There are three third-party drivers on the call stack of this dump...

mwac.sys is a component of Malwarebytes and the version you have is dated 29 April 2023 - which means it's probably current, Malwarebytes rarely causes problems as long as its kept updated. Even so, since you're having constant BSODs I'm going to suggest that you uninstall Malwarebytes using the instructions here. Once the system is stable you can consider re-installing it.

iaStorAC.sys is the Intel Rapid Storage Technology driver, and it's been known to cause BSODs in the past. This driver is not required unless you're running a RAID array (which you're not) or you use Optane memory (which I don't think you are?). I don't have it installed for example. The version of iaStorAC.sys that you have is old, it's dated 10 December 2019. You could update it, the best way is to download the Intel Driver & Support Assistant and run that to look for Intel driver updates. Rather than update however, you might be better uninstalling it. Open Device Manager, expand the IDE ATA/ATAPI Controllers section, and look for an entry called "Intel(R) n Series Chipset Family SATA ACHI Controller" where n is the CPU series number, eg 9). Right click this entry and select uninstall. Then reboot.

_BRIEF 1_:
Answer these questions about the driver text:
(a) Which product is mwac.sys a component of?
(b) What is the date of the iaStorAC.sys version mentioned?
(c) Which Device Manager section should be expanded to find the Intel SATA controller entry?
The rows that follow have no connection to the driver text above.

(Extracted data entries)
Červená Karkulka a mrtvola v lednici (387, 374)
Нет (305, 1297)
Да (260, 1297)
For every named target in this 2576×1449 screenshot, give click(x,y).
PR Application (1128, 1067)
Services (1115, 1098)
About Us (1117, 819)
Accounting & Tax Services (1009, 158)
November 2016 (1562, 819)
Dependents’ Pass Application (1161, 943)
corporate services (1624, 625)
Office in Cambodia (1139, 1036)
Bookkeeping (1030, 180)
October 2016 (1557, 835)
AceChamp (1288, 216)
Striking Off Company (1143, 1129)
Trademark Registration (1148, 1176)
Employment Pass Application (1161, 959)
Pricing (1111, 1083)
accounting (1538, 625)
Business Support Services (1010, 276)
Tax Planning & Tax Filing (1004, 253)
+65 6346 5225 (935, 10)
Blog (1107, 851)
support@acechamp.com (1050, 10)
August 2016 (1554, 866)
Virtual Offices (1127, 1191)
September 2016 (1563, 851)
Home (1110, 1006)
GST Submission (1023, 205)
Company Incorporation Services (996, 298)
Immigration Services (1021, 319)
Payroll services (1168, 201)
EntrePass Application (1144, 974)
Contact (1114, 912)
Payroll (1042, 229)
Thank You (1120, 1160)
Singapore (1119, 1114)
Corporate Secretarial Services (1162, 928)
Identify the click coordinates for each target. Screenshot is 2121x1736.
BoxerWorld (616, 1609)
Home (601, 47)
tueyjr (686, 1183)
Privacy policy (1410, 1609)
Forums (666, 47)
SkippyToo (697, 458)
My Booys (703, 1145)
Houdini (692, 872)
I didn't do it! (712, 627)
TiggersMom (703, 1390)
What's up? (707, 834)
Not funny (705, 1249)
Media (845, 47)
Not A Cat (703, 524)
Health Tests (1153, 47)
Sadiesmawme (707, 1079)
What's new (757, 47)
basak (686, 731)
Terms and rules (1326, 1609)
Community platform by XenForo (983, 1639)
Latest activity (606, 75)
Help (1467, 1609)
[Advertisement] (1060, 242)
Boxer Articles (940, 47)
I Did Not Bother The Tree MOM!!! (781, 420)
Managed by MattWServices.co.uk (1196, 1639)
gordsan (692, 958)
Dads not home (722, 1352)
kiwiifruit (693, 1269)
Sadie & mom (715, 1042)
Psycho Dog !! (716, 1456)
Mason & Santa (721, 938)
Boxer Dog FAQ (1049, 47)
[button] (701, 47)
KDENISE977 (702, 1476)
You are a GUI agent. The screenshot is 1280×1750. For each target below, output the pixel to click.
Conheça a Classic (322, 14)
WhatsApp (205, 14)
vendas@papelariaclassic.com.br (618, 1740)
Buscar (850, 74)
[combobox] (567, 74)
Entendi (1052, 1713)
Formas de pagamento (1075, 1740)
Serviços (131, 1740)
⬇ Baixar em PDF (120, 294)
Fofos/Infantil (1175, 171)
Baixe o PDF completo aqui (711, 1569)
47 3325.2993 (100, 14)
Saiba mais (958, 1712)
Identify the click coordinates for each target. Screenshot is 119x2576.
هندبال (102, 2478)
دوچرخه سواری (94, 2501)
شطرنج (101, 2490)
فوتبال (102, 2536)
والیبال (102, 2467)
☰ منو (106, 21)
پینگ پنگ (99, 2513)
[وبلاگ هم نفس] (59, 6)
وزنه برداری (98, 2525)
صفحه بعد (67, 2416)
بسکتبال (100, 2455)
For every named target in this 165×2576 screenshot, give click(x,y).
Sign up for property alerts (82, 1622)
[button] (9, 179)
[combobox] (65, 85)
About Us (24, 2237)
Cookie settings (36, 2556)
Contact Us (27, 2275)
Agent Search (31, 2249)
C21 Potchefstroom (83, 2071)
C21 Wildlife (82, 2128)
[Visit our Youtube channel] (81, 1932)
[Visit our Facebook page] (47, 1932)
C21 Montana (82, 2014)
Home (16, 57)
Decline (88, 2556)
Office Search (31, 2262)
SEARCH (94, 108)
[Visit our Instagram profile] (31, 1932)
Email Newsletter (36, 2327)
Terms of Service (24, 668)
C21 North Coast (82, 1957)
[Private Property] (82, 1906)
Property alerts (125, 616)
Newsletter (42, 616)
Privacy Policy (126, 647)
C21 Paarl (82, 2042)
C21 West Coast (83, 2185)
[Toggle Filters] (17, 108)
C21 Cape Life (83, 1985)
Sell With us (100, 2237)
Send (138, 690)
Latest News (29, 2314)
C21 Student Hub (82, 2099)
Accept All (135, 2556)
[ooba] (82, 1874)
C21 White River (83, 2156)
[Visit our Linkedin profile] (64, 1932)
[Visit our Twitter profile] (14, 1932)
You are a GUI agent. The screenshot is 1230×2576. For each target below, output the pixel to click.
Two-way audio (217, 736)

_BRIEF 2_: Swap "Visit our" for "Open our" in the rows from the line holding "For every named target in this 165×2576" through the last row, inclusive, and leave everything else as it is. Return only those lines.

_TASK RESULT 1_:
(a) Malwarebytes
(b) 10 December 2019
(c) IDE ATA/ATAPI Controllers

_TASK RESULT 2_:
For every named target in this 165×2576 screenshot, give click(x,y).
Sign up for property alerts (82, 1622)
[button] (9, 179)
[combobox] (65, 85)
About Us (24, 2237)
Cookie settings (36, 2556)
Contact Us (27, 2275)
Agent Search (31, 2249)
C21 Potchefstroom (83, 2071)
C21 Wildlife (82, 2128)
[Open our Youtube channel] (81, 1932)
[Open our Facebook page] (47, 1932)
C21 Montana (82, 2014)
Home (16, 57)
Decline (88, 2556)
Office Search (31, 2262)
SEARCH (94, 108)
[Open our Instagram profile] (31, 1932)
Email Newsletter (36, 2327)
Terms of Service (24, 668)
C21 North Coast (82, 1957)
[Private Property] (82, 1906)
Property alerts (125, 616)
Newsletter (42, 616)
Privacy Policy (126, 647)
C21 Paarl (82, 2042)
C21 West Coast (83, 2185)
[Toggle Filters] (17, 108)
C21 Cape Life (83, 1985)
Sell With us (100, 2237)
Send (138, 690)
Latest News (29, 2314)
C21 Student Hub (82, 2099)
Accept All (135, 2556)
[ooba] (82, 1874)
C21 White River (83, 2156)
[Open our Linkedin profile] (64, 1932)
[Open our Twitter profile] (14, 1932)
You are a GUI agent. The screenshot is 1230×2576. For each target below, output the pixel to click.
Two-way audio (217, 736)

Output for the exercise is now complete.